* **What to do**
Since only part of the material is needed, please repeat exactly the line that includes "Viewport: 1170px width, 873px height." and every line after it, up to the last.

(Beginning of Provided material)

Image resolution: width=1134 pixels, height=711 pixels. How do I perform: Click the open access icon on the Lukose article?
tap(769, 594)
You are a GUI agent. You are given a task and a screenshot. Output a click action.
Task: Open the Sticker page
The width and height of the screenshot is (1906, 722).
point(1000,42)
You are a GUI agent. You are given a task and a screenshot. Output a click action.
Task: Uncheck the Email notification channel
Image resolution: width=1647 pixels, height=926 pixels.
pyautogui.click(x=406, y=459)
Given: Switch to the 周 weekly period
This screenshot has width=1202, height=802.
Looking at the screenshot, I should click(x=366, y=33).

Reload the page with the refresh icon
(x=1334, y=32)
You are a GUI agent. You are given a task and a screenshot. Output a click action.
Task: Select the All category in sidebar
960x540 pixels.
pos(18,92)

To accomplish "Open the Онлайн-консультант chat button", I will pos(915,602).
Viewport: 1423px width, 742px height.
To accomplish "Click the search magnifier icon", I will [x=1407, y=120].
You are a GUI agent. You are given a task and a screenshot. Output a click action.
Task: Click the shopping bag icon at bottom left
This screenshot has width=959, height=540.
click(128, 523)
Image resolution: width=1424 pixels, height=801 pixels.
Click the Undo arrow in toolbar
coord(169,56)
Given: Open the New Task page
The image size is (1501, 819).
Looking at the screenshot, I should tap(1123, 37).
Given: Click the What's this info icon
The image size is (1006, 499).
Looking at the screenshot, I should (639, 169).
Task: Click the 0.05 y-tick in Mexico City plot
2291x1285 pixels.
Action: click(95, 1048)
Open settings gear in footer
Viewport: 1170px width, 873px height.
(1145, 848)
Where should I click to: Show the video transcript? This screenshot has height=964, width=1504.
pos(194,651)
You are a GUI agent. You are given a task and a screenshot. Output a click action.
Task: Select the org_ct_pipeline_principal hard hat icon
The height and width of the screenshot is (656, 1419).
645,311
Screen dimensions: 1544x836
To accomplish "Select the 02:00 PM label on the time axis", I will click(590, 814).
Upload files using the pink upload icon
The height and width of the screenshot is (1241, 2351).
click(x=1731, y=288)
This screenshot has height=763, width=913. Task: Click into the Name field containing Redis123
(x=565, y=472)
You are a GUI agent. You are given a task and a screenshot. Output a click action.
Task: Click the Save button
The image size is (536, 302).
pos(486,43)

(End of Provided material)

* **Task response**
Viewport: 1170px width, 873px height.
(1145, 848)
Where should I click to: Show the video transcript? This screenshot has height=964, width=1504.
pos(194,651)
You are a GUI agent. You are given a task and a screenshot. Output a click action.
Task: Select the org_ct_pipeline_principal hard hat icon
The height and width of the screenshot is (656, 1419).
645,311
Screen dimensions: 1544x836
To accomplish "Select the 02:00 PM label on the time axis", I will click(590, 814).
Upload files using the pink upload icon
The height and width of the screenshot is (1241, 2351).
click(x=1731, y=288)
This screenshot has height=763, width=913. Task: Click into the Name field containing Redis123
(x=565, y=472)
You are a GUI agent. You are given a task and a screenshot. Output a click action.
Task: Click the Save button
The image size is (536, 302).
pos(486,43)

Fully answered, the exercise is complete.